No isolation — transactions can read each other's uncommitted changes. Dirty reads are possible. Almost never used in practice. Only useful for approximate analytics on large tables where a slight inconsistency is acceptable and locking overhead must be avoided.

READ COMMITTED

The PostgreSQL default. A query only sees data committed before the query began. Dirty reads are impossible. Non-repeatable reads are possible — the same row read twice in the same transaction may return different values if another transaction committed between the two reads. Suitable for most OLTP workloads.

REPEATABLE READ

The MySQL InnoDB default. A transaction operates on a consistent snapshot taken at the start of the transaction. Reading the same row twice always returns the same value — even if another transaction commits a change in between.
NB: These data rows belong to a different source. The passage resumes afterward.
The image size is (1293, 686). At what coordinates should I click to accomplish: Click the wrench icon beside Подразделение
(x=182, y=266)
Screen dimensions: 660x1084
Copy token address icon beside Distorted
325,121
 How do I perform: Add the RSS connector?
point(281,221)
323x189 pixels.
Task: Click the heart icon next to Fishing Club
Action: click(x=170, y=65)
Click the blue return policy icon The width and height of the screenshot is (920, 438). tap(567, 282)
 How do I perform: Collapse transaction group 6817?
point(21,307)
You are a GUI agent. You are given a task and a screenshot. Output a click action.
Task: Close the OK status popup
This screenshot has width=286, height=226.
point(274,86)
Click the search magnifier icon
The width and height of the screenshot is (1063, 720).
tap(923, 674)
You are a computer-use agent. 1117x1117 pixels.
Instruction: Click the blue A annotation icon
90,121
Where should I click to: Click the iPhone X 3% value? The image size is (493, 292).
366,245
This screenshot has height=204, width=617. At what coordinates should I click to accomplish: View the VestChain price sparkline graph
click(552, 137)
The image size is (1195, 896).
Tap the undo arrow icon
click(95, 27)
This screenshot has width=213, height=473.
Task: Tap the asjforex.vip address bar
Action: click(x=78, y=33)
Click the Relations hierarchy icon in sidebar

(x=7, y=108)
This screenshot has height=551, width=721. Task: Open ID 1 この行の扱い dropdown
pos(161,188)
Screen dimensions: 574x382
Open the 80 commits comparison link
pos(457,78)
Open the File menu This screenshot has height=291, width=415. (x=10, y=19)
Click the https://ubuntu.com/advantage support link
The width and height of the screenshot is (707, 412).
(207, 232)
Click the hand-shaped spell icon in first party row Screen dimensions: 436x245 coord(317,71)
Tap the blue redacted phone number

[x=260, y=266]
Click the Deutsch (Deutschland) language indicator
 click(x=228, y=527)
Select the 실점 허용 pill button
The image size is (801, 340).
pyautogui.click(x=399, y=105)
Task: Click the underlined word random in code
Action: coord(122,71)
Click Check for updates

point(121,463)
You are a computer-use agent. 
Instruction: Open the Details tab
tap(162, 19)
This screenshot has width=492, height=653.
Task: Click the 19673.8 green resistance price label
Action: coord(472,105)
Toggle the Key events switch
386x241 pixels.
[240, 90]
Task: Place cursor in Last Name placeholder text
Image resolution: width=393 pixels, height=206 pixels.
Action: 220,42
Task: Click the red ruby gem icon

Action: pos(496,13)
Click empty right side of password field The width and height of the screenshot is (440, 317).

Phantom reads may still occur (new rows appearing in a range scan). Use when you need to read a row multiple times and act on a consistent value.

SERIALIZABLE

The strongest level. Transactions behave as if they executed one at a time, in serial order. All three anomalies are prevented. Implemented via range locks or optimistic concurrency (SSI in PostgreSQL). Significantly reduces throughput under high concurrency. Reserve for transactions where correctness is critical and contention is acceptable — financial transfers, inventory deductions, ticket booking.

Deadlocks

A deadlock occurs when two or more transactions each hold a lock that the other needs, creating a circular wait that neither can break on its own.

T1: locks row A, waits for row B T2: locks row B, waits for row A → neither can proceed

Detection and resolution

Databases detect deadlocks automatically by checking for cycles in the wait-for graph. When a deadlock is detected, the database picks one transaction as the victim, rolls it back, and returns an error to the application. The surviving transaction can then acquire the released lock and proceed. The application should catch the deadlock error and retry the transaction.

Prevention strategies

  1. Consistent lock ordering — always acquire locks in the same order across all transactions. If every transaction locks row A before row B, the circular wait cannot form.
  2. Keep transactions short — the longer a transaction holds locks, the higher the chance of collision. Do the minimum inside a transaction; move logic that does not need the lock outside it.
  3. SELECT FOR UPDATE — acquire a write lock explicitly at read time when you know you will update the row. This prevents the read-modify-write race that often causes lost updates and deadlocks.
  4. Optimistic concurrency — instead of locking, include a version column in the WHERE clause of the UPDATE. If another transaction modified the row first, the UPDATE affects 0 rows and the application retries.